Я прибыл туда с поручением от Тиберия и, к несчастью, почти не виделся с Мириам. Мне пришлось отправиться ко двору Антипы, а когда я возвратился, то не застал Мириам: она уехала в Батанею ко двору Филиппа, который был женат на ее сестре. Из Иерусалима я отправился в Батанею, хотя мне не было нужды встречаться с Филиппом: при всем своем безволии он был верен Риму. Но я искал встречи только с Мириам.
После этого я побывал в Идумее. Затем отправился в Сирию по повелению Сульпиция Квириния: легат хотел получить сведения о положении в Иерусалиме из первых рук. Так, много разъезжая по стране, я скоро сам убедился, что евреи прямо-таки помешаны на религии. Это была их отличительная черта. Они не желали предоставить решение этих вопросов своим проповедникам, каждый из них стремился сам стать проповедником и проповедовал повсюду, где только находил себе слушателей. Впрочем, слушателей хватало с избытком.

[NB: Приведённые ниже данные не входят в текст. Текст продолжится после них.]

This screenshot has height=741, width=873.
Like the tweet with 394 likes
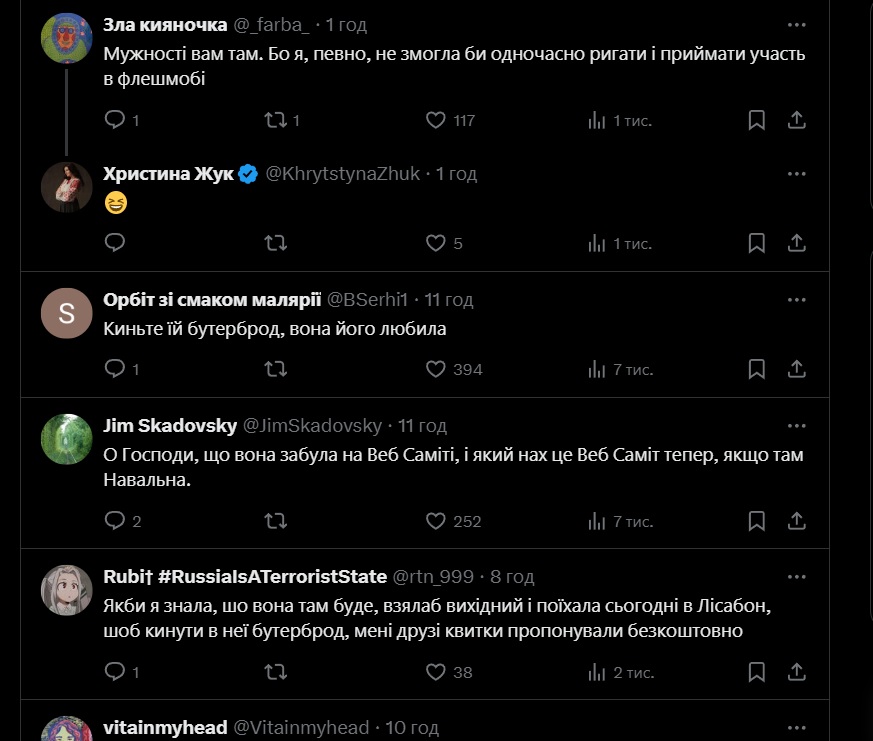[x=436, y=369]
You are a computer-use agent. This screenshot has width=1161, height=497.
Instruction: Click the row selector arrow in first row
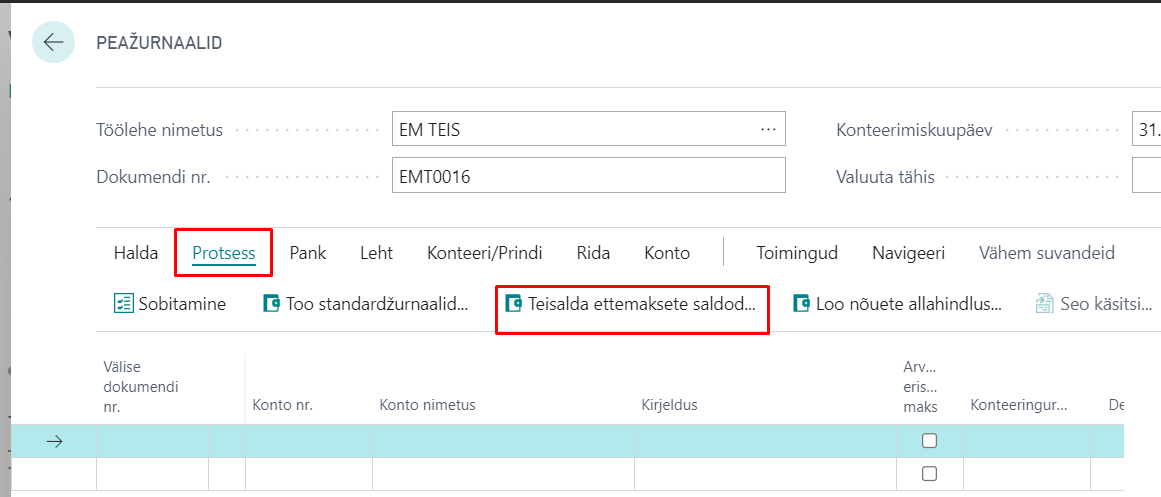pos(54,441)
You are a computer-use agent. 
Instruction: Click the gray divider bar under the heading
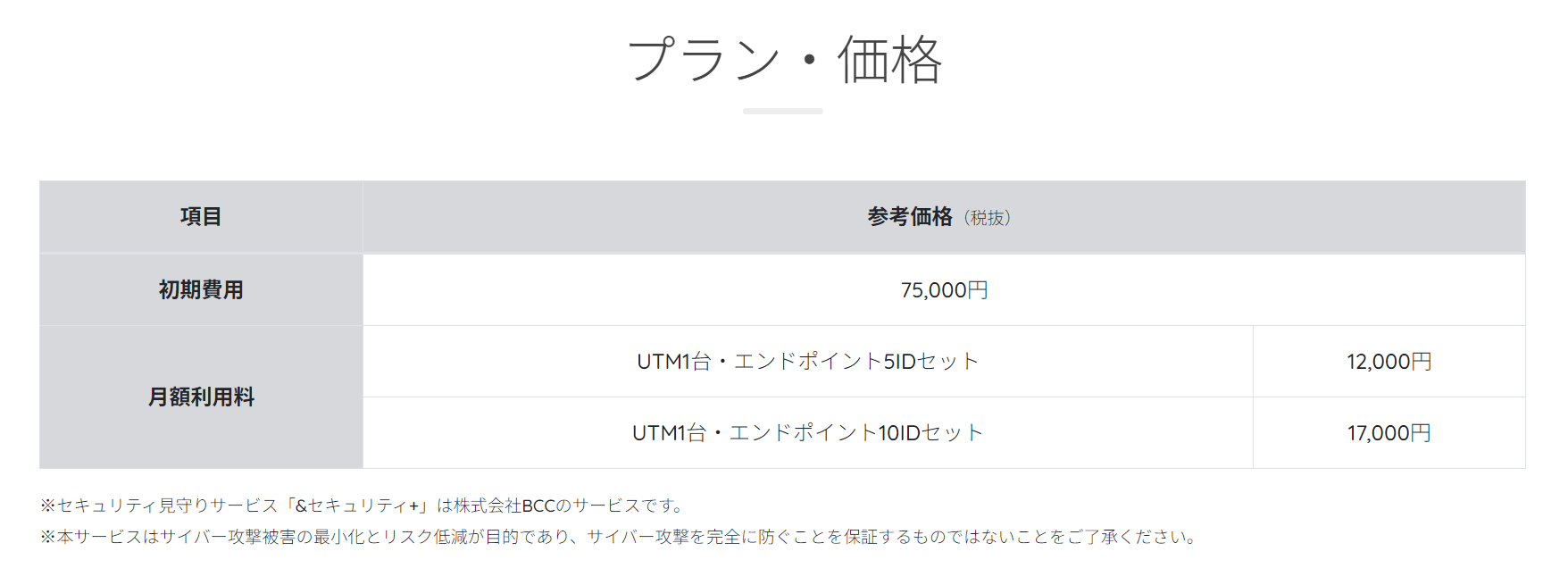tap(782, 112)
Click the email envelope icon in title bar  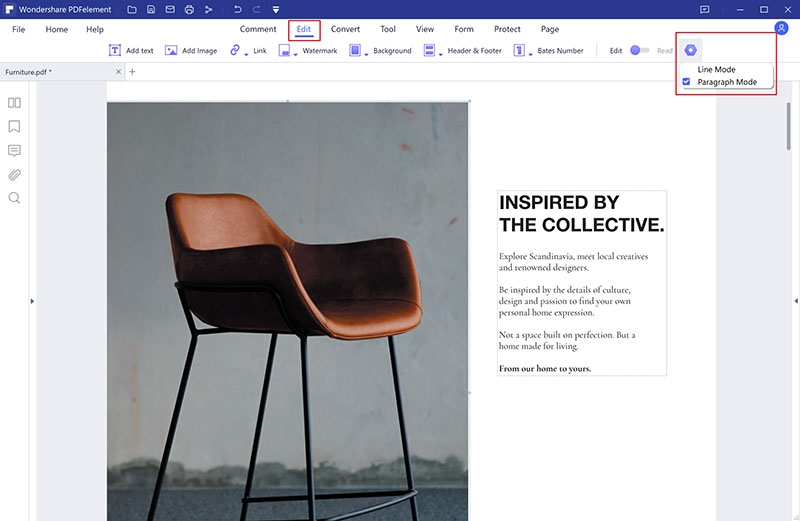168,9
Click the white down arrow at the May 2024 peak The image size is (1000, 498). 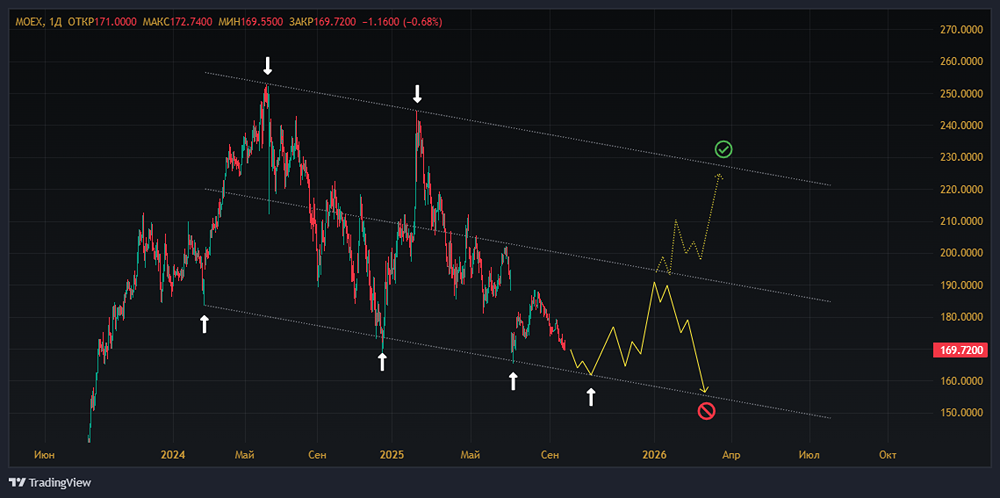pos(268,64)
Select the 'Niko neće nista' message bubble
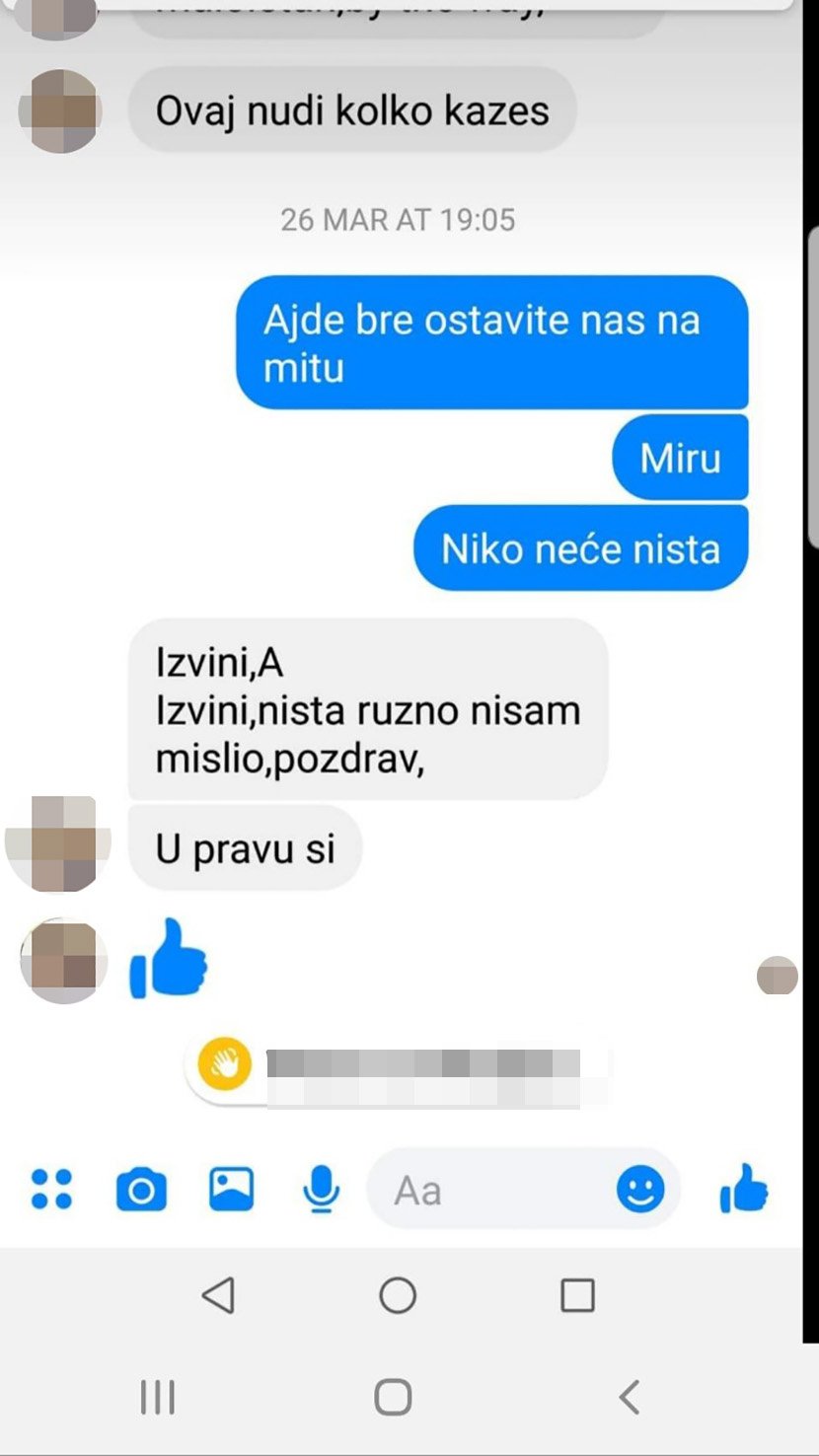The image size is (819, 1456). (x=580, y=548)
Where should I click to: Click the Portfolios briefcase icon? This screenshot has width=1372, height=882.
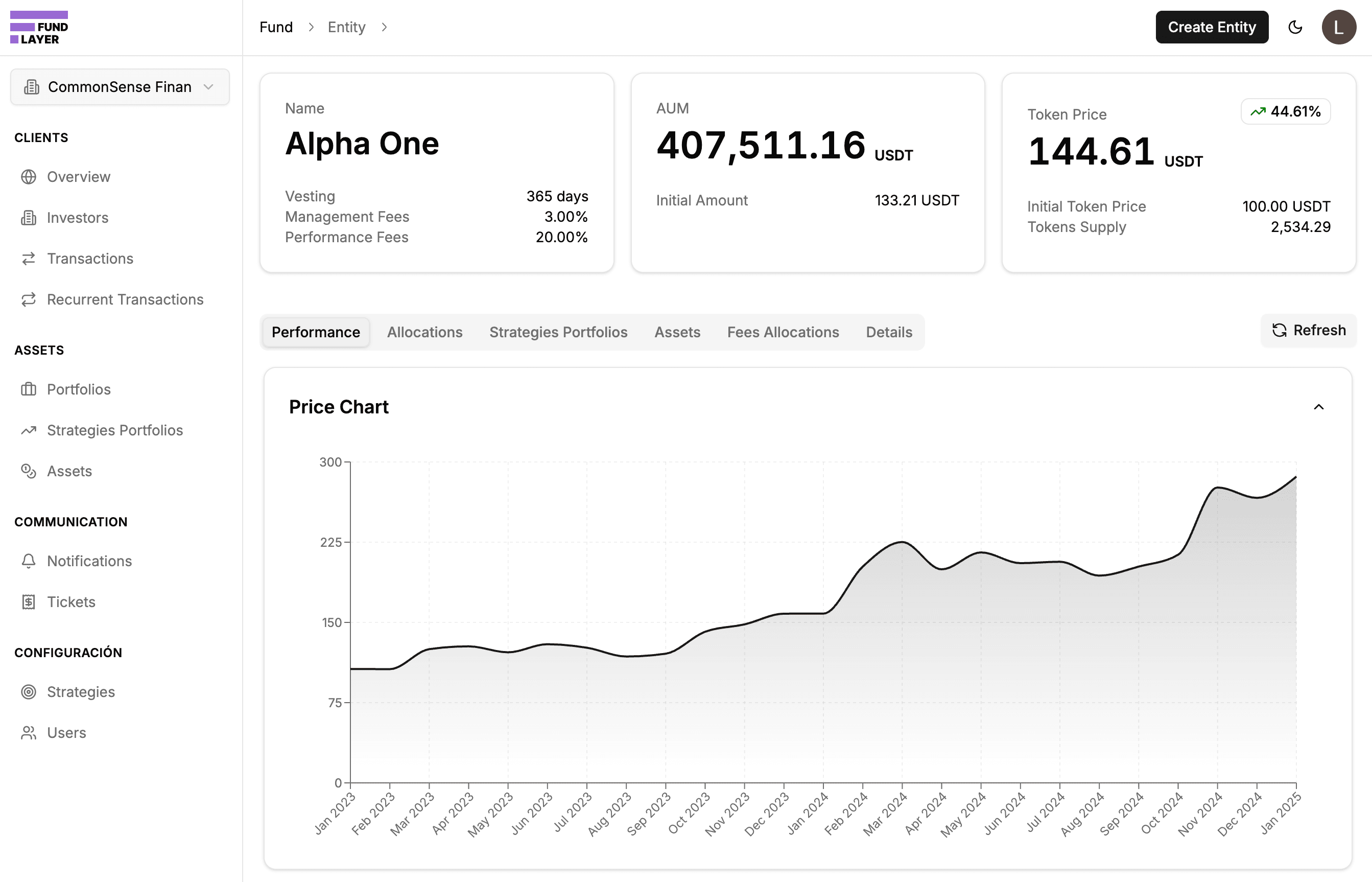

Люди бросали свои занятия и бродили по стране, как нищие, затевая споры с раввинами и книжниками в синагогах и на ступенях храмов. В Галилее, области, пользовавшейся дурной славой (жителей ее считают придурковатыми), я впервые снова услышал о человеке по имени Иисус. По-видимому, он был сначала плотником, потом стал рыбаком, а когда начал бродяжить, его товарищи – рыбаки – бросили свои рыбачьи сети и последовали за ним. Кое-кто считал его пророком, но большинство – безумцем. Мой бездельник-конюх, который утверждал, что в знании Талмуда ему нет равных, от души презирал Иисуса, называл его царем нищих, а его учение – эбионизмом. Смысл этого учения, как объяснил он мне, заключался в том, что только беднякам уготовано царствие небесное, а богатые и могущественные попадут в какое-то огненное озеро.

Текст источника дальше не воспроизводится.